Watchdog: “Lawmakers cannot understand the full story of the January 6th insurrection attempt without hearing from key members of the Republican Attorneys General Association”
Washington, D.C. — In response to reports that the House Select Committee on the January 6 Attack has issued a new round of subpoenas for individuals connected to the deadly attack on the Capitol, government watchdog Accountable.US renewed its call for the committee to subpoena key members of the Republican Attorneys General Association (RAGA) and Rule of Law Defense Fund (RLDF) — many of whom played a key role in the rally that led to the attack on our democracy.
The latest wave of subpoenas follow reports this week that former top Trump administration officials and aides plan to dodge their subpoenas at the direction of the former president.
“Lawmakers cannot understand the full story of the January 6th insurrection attempt without hearing from key members of the Republican Attorneys General Association who have refused to answer for their whereabouts or participation in that horrific chapter in our nation’s history,” said Kyle Herrig, president of Accountable.US. “Attorneys General Alan Wilson and Steve Marshall have already shown that they don’t want to be held accountable for their roles in the deadly Capitol riot, so the select committee has a choice: subpoena these RAGA members, or risk failing to bring about justice and closure for the American people and our democracy.”

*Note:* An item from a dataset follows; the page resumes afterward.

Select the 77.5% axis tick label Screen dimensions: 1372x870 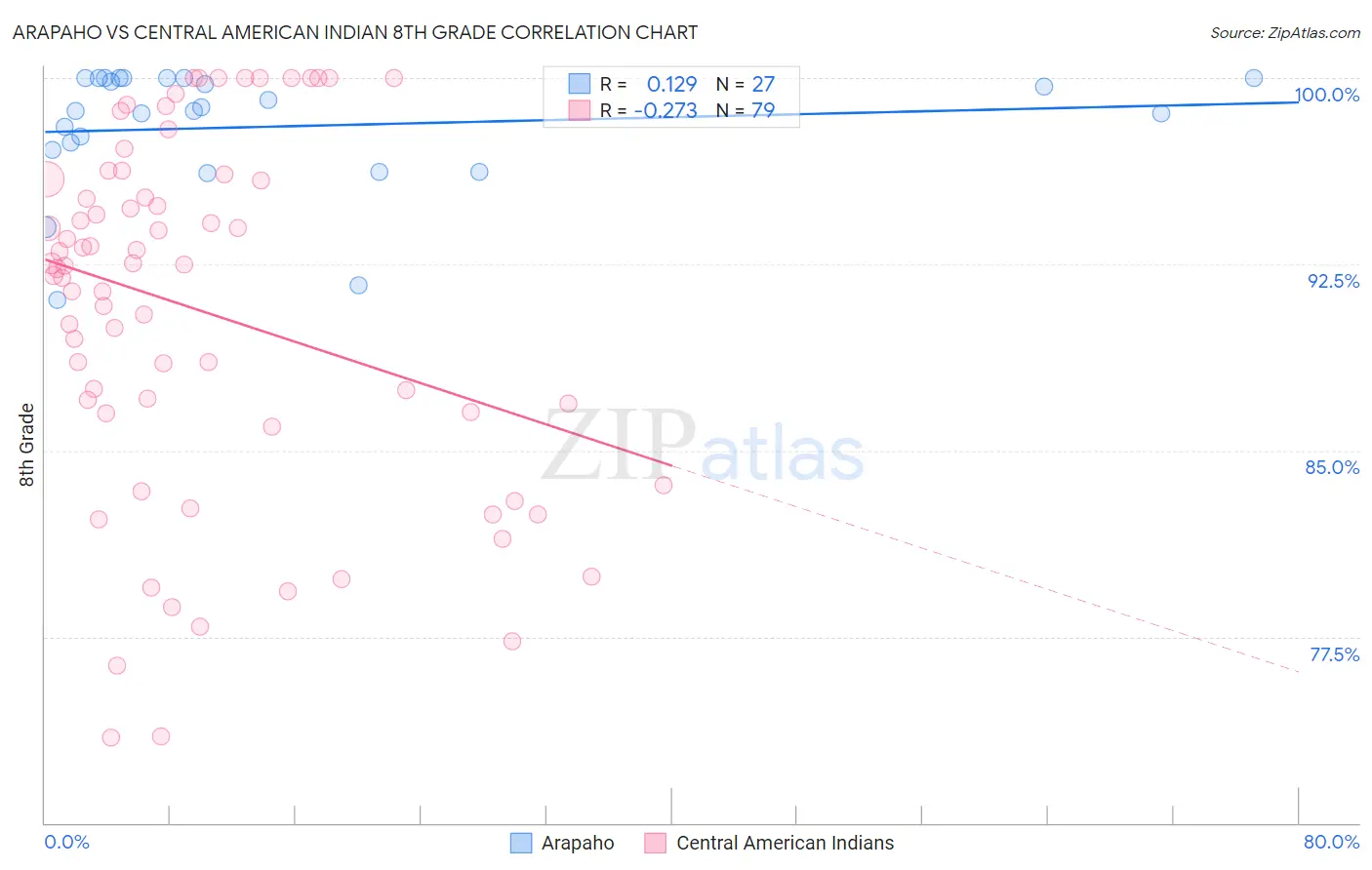coord(1334,654)
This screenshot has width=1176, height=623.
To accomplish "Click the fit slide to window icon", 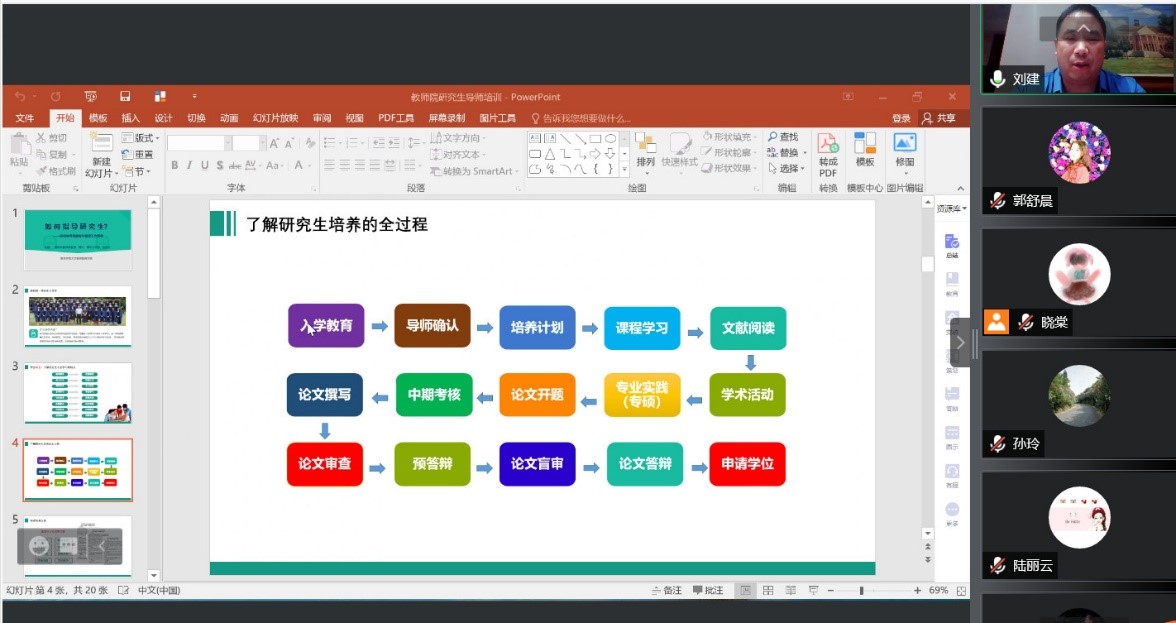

The committee’s latest subpoenas target Alexander and Nathan Martin, two leaders of the “Stop the Steal” group behind the rally that preceded the storming of the Capitol on January 6.
Accountable.US sent a letter in August to the January 6 committee imploring them to call on key members of the Republican Attorneys General Association (RAGA) and Rule of Law Defense Fund (RLDF) to testify regarding their role leading up to the deadly attack.
RAGA has a long history of undermining our democracy and inciting violence. The day before the insurrection, RLDF sent out robocalls with a message instructing individuals to march to the Capitol and “call on Congress to stop the steal.” To this day, Alabama Attorney General and RLDF Chair Steve Marshall still maintains that he doesn’t know who authorized and paid for the robocalls, and has failed to clarify his whereabouts leading up to and directly following the insurrection.
Leading up to the attack, Texas Attorney General Ken Paxton filed a frivolous lawsuit in an attempt to overturn the results of the election. Despite Paxton’s lack of evidence, 17 other attorneys general supported the case, including RLDF Chair Steve Marshall and South Carolina Attorney General Alan Wilson, who would later be named RAGA chairman. The lawsuit was tossed out by the Supreme Court for lack of standing. Paxton was also a headlining speaker at the rally that took place before violence erupted at the Capitol and told the crowd “we will not quit fighting.”